**TASK BRIEF**
Retype, word for word, every line of the records below starting at the one that contains "Acerca de (61, 2250)" and ending at the one that contains "تصاویر: المپیک ربات‌های"; include both of those lines and nothing more.

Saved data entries
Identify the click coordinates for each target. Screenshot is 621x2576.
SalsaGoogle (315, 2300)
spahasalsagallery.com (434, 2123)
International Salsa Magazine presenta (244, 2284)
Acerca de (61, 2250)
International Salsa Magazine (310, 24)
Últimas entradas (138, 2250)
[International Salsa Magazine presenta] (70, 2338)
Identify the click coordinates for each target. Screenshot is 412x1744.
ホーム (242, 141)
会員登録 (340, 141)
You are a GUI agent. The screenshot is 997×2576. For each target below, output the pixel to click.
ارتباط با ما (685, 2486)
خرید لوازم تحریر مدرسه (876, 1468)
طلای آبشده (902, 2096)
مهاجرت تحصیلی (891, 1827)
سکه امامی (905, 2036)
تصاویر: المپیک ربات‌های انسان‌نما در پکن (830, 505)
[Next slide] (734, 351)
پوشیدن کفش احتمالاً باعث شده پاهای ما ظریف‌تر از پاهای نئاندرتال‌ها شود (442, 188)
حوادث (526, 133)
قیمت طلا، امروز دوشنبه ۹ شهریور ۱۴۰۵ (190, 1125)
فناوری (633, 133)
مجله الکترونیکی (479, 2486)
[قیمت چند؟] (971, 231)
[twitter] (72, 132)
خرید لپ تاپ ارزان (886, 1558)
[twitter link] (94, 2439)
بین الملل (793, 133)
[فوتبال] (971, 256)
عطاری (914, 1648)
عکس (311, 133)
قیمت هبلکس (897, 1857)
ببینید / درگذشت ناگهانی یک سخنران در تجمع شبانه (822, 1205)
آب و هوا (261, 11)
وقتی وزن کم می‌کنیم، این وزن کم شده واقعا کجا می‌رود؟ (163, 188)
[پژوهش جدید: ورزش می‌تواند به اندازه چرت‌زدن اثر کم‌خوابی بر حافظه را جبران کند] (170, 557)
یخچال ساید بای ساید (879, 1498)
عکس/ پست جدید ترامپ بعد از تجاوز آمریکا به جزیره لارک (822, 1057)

**ANSWER TO THIS TASK**
Acerca de (61, 2250)
International Salsa Magazine (310, 24)
Últimas entradas (138, 2250)
[International Salsa Magazine presenta] (70, 2338)
Identify the click coordinates for each target. Screenshot is 412x1744.
ホーム (242, 141)
会員登録 (340, 141)
You are a GUI agent. The screenshot is 997×2576. For each target below, output the pixel to click.
ارتباط با ما (685, 2486)
خرید لوازم تحریر مدرسه (876, 1468)
طلای آبشده (902, 2096)
مهاجرت تحصیلی (891, 1827)
سکه امامی (905, 2036)
تصاویر: المپیک ربات‌های انسان‌نما در پکن (830, 505)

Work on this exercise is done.